Wow. I can hardly believe what I just read. And your hubby is asking you to allow her to borrow your car, and to be more "flexible"!? My fiance would NEVER ask me to do that. He knows what my response would be, I'm sure. The woman in on her own. It isn't your husband's job to provide her with transportation, let alone YOUR job. It doesn't even matter whom she's living with, or what her circumstances are... she has no right to your property.

Rags's picture

Mojo,

Puhhhhlease! Not to be insensitive in my response but ........ WTF! Hell no she can't borrow your car regardless of if you were driving a Rolls or a hoopdee. IMHO of course.

If your DH even remotely thought about what that wacky bitch is claiming he said much less if he actually said it I would slap him smart if I was you. If he is in on this idea you are going to need to buy him a 15000Lb winch to put on the bumper of that 454 Big Block truck to pull his head out of his ass.

VW CC. Nice car BTW. One more reason not to even remotely consider letting the wacky biotch of a XW/BM get her toothless grubby fingers on it. If her car is not drivable she needs to learn one word ....... BUS!

You need to be flexible??????????????? MY ASS! :jawdrop:

The nerve and asinine stupidity of some people.

Best regards,

Success is rarely final. Failure is rarely fatal. It is character, courage and consistency of effort that count.
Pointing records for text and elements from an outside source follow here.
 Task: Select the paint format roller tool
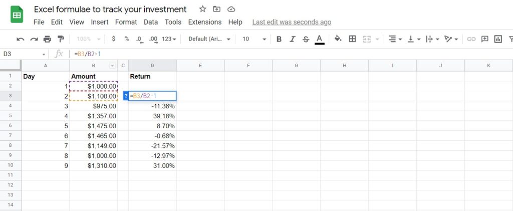(61, 39)
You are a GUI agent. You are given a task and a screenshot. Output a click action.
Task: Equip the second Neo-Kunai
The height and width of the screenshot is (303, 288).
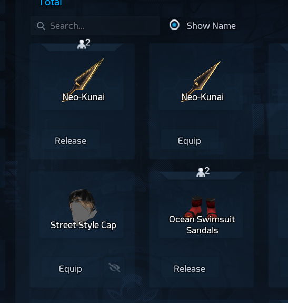click(190, 141)
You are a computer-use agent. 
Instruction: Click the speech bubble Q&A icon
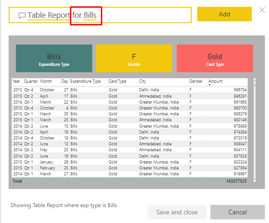tap(22, 15)
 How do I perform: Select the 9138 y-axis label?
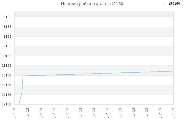[x=8, y=56]
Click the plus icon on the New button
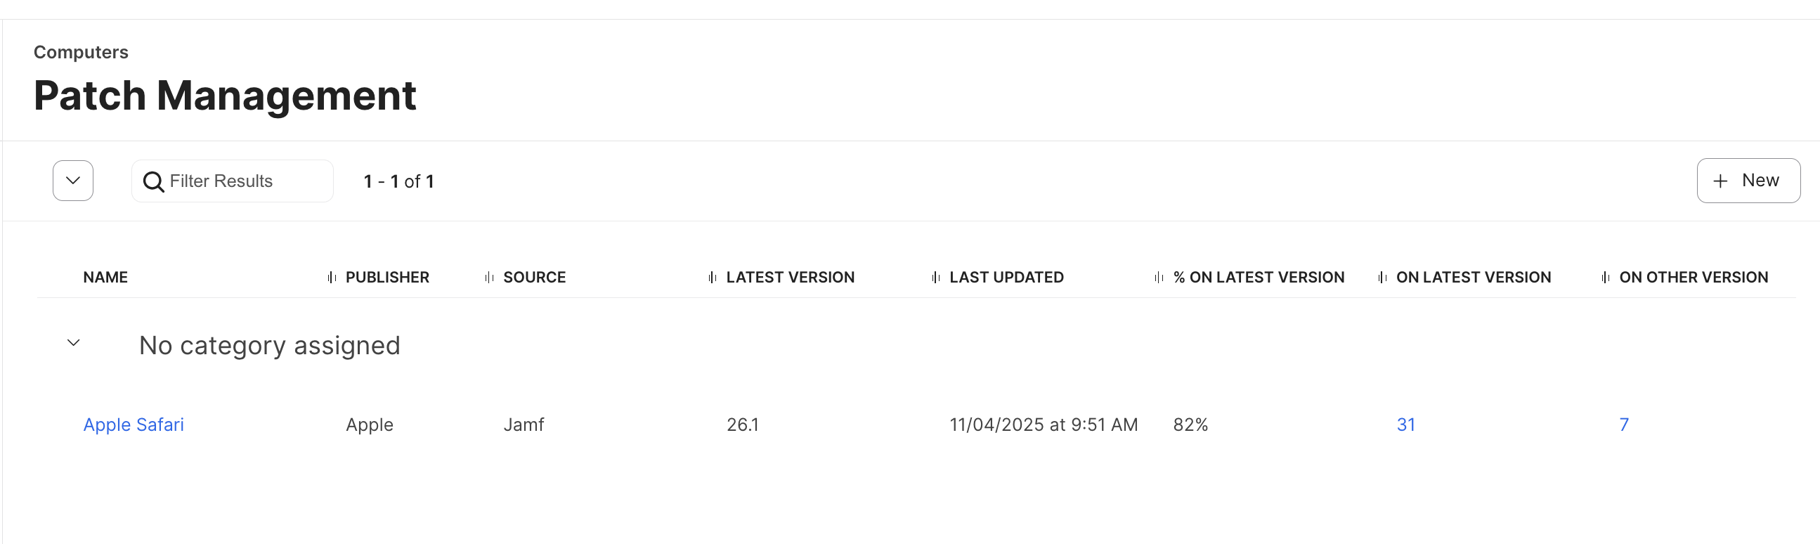The image size is (1820, 544). click(1719, 181)
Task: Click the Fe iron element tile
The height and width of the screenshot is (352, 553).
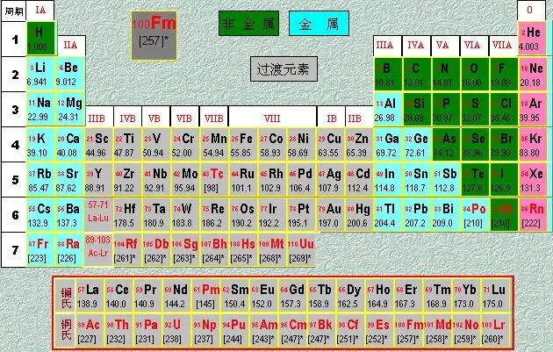Action: pyautogui.click(x=243, y=145)
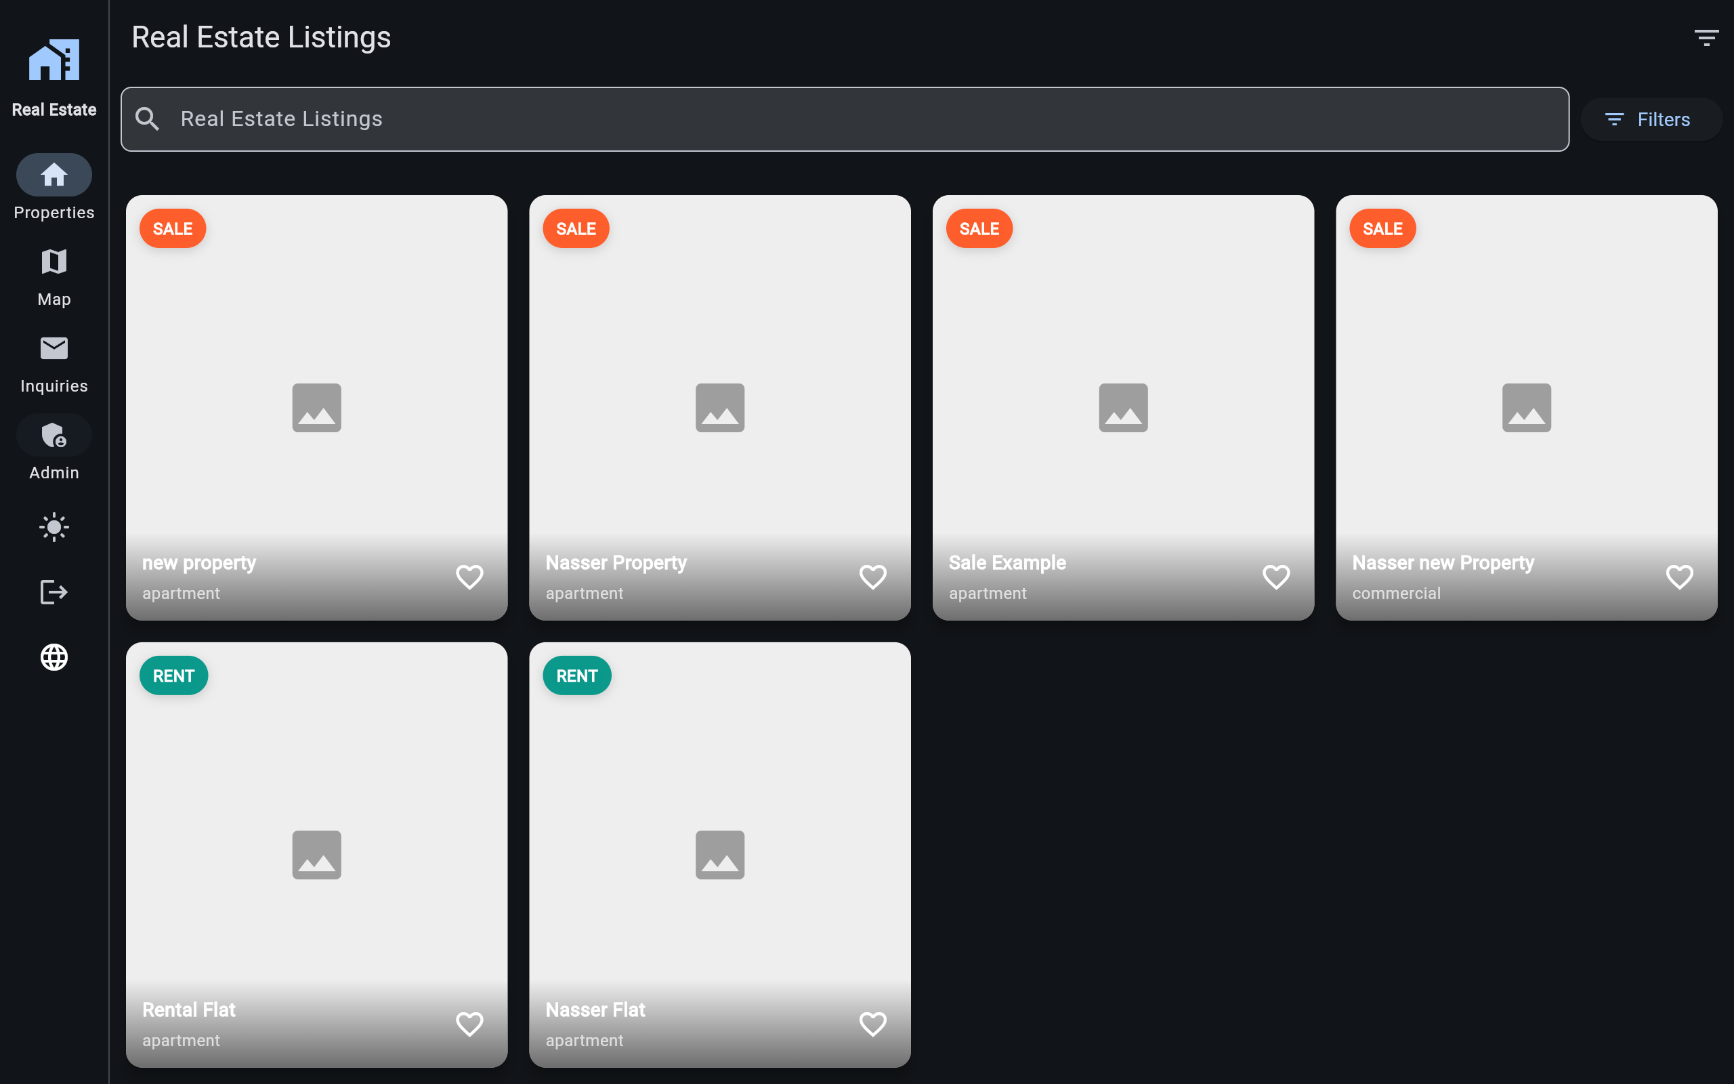1734x1084 pixels.
Task: Click the new property listing title
Action: (199, 563)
Vince Lombardi (with some minor Rags modifications) To each according to their performance, screw Karl Marx. (Rags)

lyndee's picture

hell no!! gurl thats not your problem its the ex wifes problem. not you fiances problem either hell no!!!!!!!!!!
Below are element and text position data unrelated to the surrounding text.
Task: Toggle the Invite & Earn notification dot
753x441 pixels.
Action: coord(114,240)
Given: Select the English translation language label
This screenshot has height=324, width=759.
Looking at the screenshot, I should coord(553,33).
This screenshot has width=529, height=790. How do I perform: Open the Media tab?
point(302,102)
startingover2010's picture

needs to figure shit out on her own!!! u owe her nothing! who cares if she had a new baby? its not up to you or fh to dealw ith her shit. say no no no no no!!!!!

dont stop your life for her. she's an adult.

Crizzle's picture

Do NOT let her use your car. Stand your ground now or she will know that she can manipulate you in the future. If her car is driveable, there is no reason to feel sorry for her. She may not like how it looks, but big deal. Even if it wasn't driveable it wouldn't be you or FH's responsibility. It would be her and her DH's responsibility. She needs to stay out of your lives beyond the needs of the child she shares with FH.
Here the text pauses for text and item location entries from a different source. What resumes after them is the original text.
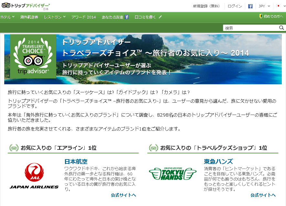Image resolution: width=286 pixels, height=206 pixels.
Task: Click the 新規登録（無料） link
Action: click(206, 6)
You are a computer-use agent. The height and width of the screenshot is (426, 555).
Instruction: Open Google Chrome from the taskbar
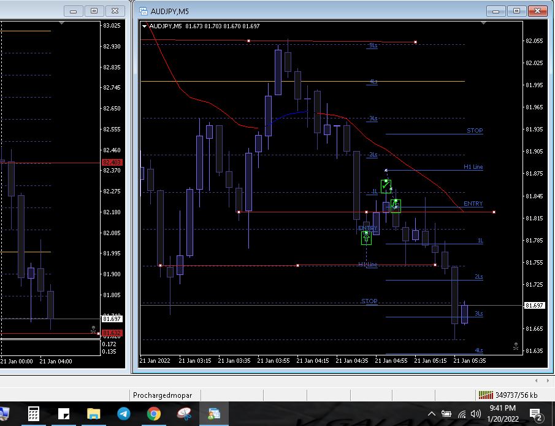(x=154, y=414)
"They say God doesn't give you more than you can handle. I just wish he didn't have so much confidence in me."

anita...sigh's picture

As the others have said, this is sooooo completely wacked its incredible!

BM has a new hubby, let him take care of his household!!! The gaul of this woman and her husband. USERS both of them. The fact your DH is actually in support of lending her the care must make BM's current spouse wondering what else they can soak out of your DH. I would tell BM that she has a new spouse to rely on for things like that.

Further, BM's full of crap. If she was rear-ended, as she claims, the driver who causes the accident would have insurance coverage that would cover her loss of vehicle. PPfffffttt. Tell her to take a hike and if your DH wants you to be flexible, by all means be so. You can live with him or without him. How's that for flexibility.